Come costruisce le sue storie?
Non c’è niente di costruito o di prestabilito. Mi metto a casa mia, a Roma, e mi immergo totalmente nella scrittura, dalla mattina alla sera, isolandomi da tutto e da tutti, social network compresi.
Si sente soddisfatta di questo quinto lavoro?
Faccio una premessa, io sono sempre stata in ritardo con tutto, nelle scelte di vita come in quelle professionali. Mi sposo quest’anno, ad esempio, alla soglia dei cinquant’anni. Non ho mai fatto le cose con fretta, non ho mai sentito le pressioni addosso. È per questo che dico che ad oggi sono soddisfatta e che da grande mi piacerebbe fare la scrittrice e, perché no, anche la regista. Questa nuova idea è balenata nella mia mente grazie al produttore Francesco Pamphili che ha una grande esperienza nel settore e che ha fatto esordire molti talenti. Del resto, lo scrittore fa già un esercizio di regia quando scrive perché racconta a parole quello che il regista racconta per immagini, evidenziando le scene e i montaggi. Ora mi sto esercitando con brevi video al telefonino, e mi fido ciecamente dei suoi consigli. Sono contenta di come sta andando questo romanzo, la gente ti segue e dà conferme al lavoro che hai fatto. C’è stanchezza, ma anche tanta soddisfazione.
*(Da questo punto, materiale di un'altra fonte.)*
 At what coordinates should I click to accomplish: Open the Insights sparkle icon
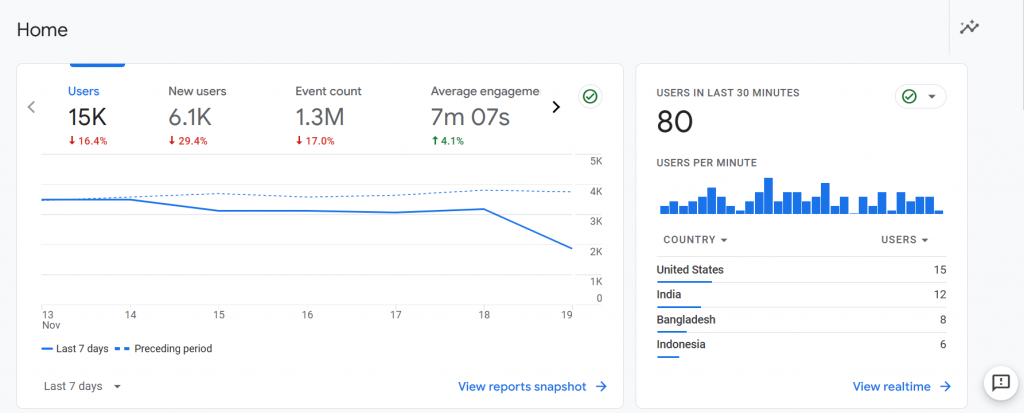click(969, 27)
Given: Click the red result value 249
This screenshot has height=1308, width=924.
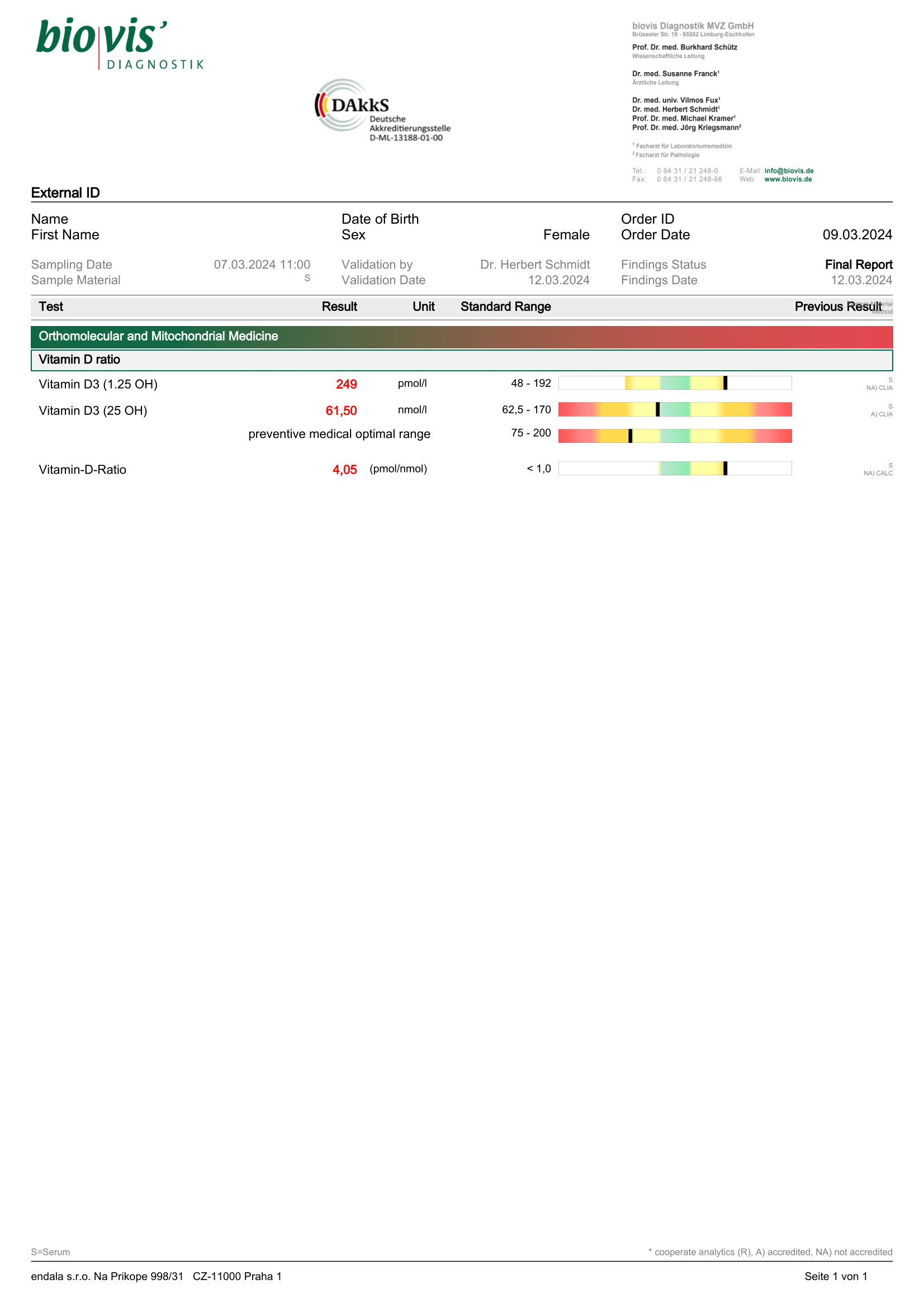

Quando dico che da grande voglio fare la scrittrice, in realtà lancio una provocazione a una certa parte del mondo della scrittura italiana che si chiude nella propria torre d’avorio e che si prende troppo sul serio. Noi – chi scrive, intendo – siamo solo un mezzo, uno strumento in grado, si spera, di suscitare qualche domanda e di allietare, se possibile. Siamo puntini nell’universo, come tutti gli altri. Invece, in giro vedo troppi scrittori pronti a dispensare risposte. Nessuno di noi possiede il Verbo.
Quali sono i suoi punti di riferimento nella letteratura?
Anaïs Nin fece scandalo, a suo tempo, ha una storia ben precisa, era una scrittrice di razza. Da bambina non leggevo e non mi interessava niente, tranne le poesie che mia nonna leggeva nelle riviste in spiaggia. Un giorno, con una paghetta che mi regalò mia madre – cosa alquanto rara, visto che a casa eravamo tanti e c’era solo uno stipendio – comprai in cartolibreria un libro che mi piacque molto per la copertina e per il titolo Un giorno di felicità. Quel libro mi catturò così tanto che chiesi al negoziante di portarmene un altro: ciò che mi portò fu un tomo di oltre 500 pagine La famiglia Moskat. Fu così che entrai nel magico mondo di Isaac B. Singer che conosco nella sua opera omnia. Amo tutti gli scrittori ebrei che hanno un quid che li accomuna, li riconosci subito dal sarcasmo, dall’ironia pungente.
L’amore a due passiè una dichiarazione d’amore per la Puglia…
La Puglia è bella tutta, è spettacolare ovunque, come si fa a non amarla?